*DIRECTION*: Update the material below so that every occurrence of "computer-use agent" reads "screen-control assistant", leaving all other text as it is.

[Stored data entries]
***

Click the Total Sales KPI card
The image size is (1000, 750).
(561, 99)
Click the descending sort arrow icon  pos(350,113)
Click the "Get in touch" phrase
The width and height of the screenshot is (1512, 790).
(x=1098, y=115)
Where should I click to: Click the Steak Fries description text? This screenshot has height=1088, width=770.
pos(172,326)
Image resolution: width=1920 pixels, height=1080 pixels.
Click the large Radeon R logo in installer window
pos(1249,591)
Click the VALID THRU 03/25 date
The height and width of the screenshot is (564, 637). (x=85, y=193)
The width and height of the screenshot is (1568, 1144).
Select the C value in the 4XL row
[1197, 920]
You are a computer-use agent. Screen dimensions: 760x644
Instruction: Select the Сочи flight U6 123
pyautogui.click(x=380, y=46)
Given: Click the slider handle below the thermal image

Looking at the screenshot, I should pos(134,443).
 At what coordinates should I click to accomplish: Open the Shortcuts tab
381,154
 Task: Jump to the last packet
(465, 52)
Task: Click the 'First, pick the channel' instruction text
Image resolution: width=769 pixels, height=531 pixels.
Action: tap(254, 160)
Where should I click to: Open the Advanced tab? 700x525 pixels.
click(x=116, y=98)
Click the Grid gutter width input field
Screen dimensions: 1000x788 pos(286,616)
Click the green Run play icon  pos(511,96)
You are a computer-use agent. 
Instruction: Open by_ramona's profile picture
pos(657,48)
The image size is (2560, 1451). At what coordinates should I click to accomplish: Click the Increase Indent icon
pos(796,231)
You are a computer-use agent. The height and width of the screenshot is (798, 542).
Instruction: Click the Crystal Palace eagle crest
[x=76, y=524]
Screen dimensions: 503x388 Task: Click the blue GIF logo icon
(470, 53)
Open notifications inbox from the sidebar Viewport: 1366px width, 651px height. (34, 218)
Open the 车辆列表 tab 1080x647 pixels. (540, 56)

***

*SOLUTION TO THE EXERCISE*:
Click the Total Sales KPI card
The image size is (1000, 750).
(561, 99)
Click the descending sort arrow icon  pos(350,113)
Click the "Get in touch" phrase
The width and height of the screenshot is (1512, 790).
(x=1098, y=115)
Where should I click to: Click the Steak Fries description text? This screenshot has height=1088, width=770.
pos(172,326)
Image resolution: width=1920 pixels, height=1080 pixels.
Click the large Radeon R logo in installer window
pos(1249,591)
Click the VALID THRU 03/25 date
The height and width of the screenshot is (564, 637). (x=85, y=193)
The width and height of the screenshot is (1568, 1144).
Select the C value in the 4XL row
[1197, 920]
You are a screen-control assistant. Screen dimensions: 760x644
Instruction: Select the Сочи flight U6 123
pyautogui.click(x=380, y=46)
Given: Click the slider handle below the thermal image

Looking at the screenshot, I should pos(134,443).
 At what coordinates should I click to accomplish: Open the Shortcuts tab
381,154
 Task: Jump to the last packet
(465, 52)
Task: Click the 'First, pick the channel' instruction text
Image resolution: width=769 pixels, height=531 pixels.
Action: tap(254, 160)
Where should I click to: Open the Advanced tab? 700x525 pixels.
click(x=116, y=98)
Click the Grid gutter width input field
Screen dimensions: 1000x788 pos(286,616)
Click the green Run play icon  pos(511,96)
You are a screen-control assistant. 
Instruction: Open by_ramona's profile picture
pos(657,48)
The image size is (2560, 1451). At what coordinates should I click to accomplish: Click the Increase Indent icon
pos(796,231)
You are a screen-control assistant. The height and width of the screenshot is (798, 542).
Instruction: Click the Crystal Palace eagle crest
[x=76, y=524]
Screen dimensions: 503x388 Task: Click the blue GIF logo icon
(470, 53)
Open notifications inbox from the sidebar Viewport: 1366px width, 651px height. (34, 218)
Open the 车辆列表 tab 1080x647 pixels. (540, 56)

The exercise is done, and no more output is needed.